Dataset entries:
-- Start --
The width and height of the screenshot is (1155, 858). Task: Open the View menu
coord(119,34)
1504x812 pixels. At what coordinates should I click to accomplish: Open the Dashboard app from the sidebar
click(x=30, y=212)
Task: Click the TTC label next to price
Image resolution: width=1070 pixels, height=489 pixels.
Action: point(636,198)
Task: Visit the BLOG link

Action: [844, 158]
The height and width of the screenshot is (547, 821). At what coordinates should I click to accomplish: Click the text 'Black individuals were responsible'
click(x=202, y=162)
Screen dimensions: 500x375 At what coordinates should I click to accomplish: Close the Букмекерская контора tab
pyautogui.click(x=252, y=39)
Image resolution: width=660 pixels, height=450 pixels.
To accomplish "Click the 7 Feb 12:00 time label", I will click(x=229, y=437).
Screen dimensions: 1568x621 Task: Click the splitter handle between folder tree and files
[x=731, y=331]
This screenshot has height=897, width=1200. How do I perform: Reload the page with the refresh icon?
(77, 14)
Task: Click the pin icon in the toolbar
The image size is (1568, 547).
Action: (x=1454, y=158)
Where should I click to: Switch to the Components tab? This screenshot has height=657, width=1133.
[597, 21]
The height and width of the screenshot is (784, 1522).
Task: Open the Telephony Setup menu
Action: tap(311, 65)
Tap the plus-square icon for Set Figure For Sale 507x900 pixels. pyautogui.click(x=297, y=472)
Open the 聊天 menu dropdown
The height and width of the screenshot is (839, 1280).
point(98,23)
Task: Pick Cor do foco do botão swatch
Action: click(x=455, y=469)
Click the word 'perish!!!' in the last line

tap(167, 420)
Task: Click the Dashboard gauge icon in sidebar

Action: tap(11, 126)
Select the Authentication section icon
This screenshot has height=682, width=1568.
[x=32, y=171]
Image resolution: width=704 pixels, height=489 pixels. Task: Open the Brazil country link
-- End --
Please put each line of the material above into a JSON list of strings, one string per line, leaving out blank lines.

[
  "The width and height of the screenshot is (1155, 858). Task: Open the View menu",
  "coord(119,34)",
  "1504x812 pixels. At what coordinates should I click to accomplish: Open the Dashboard app from the sidebar",
  "click(x=30, y=212)",
  "Task: Click the TTC label next to price",
  "Image resolution: width=1070 pixels, height=489 pixels.",
  "Action: point(636,198)",
  "Task: Visit the BLOG link",
  "Action: [844, 158]",
  "The height and width of the screenshot is (547, 821). At what coordinates should I click to accomplish: Click the text 'Black individuals were responsible'",
  "click(x=202, y=162)",
  "Screen dimensions: 500x375 At what coordinates should I click to accomplish: Close the Букмекерская контора tab",
  "pyautogui.click(x=252, y=39)",
  "Image resolution: width=660 pixels, height=450 pixels.",
  "To accomplish \"Click the 7 Feb 12:00 time label\", I will click(x=229, y=437).",
  "Screen dimensions: 1568x621 Task: Click the splitter handle between folder tree and files",
  "[x=731, y=331]",
  "This screenshot has height=897, width=1200. How do I perform: Reload the page with the refresh icon?",
  "(77, 14)",
  "Task: Click the pin icon in the toolbar",
  "The image size is (1568, 547).",
  "Action: (x=1454, y=158)",
  "Where should I click to: Switch to the Components tab? This screenshot has height=657, width=1133.",
  "[597, 21]",
  "The height and width of the screenshot is (784, 1522).",
  "Task: Open the Telephony Setup menu",
  "Action: tap(311, 65)",
  "Tap the plus-square icon for Set Figure For Sale 507x900 pixels. pyautogui.click(x=297, y=472)",
  "Open the 聊天 menu dropdown",
  "The height and width of the screenshot is (839, 1280).",
  "point(98,23)",
  "Task: Pick Cor do foco do botão swatch",
  "Action: click(x=455, y=469)",
  "Click the word 'perish!!!' in the last line",
  "tap(167, 420)",
  "Task: Click the Dashboard gauge icon in sidebar",
  "Action: tap(11, 126)",
  "Select the Authentication section icon",
  "This screenshot has height=682, width=1568.",
  "[x=32, y=171]",
  "Image resolution: width=704 pixels, height=489 pixels. Task: Open the Brazil country link"
]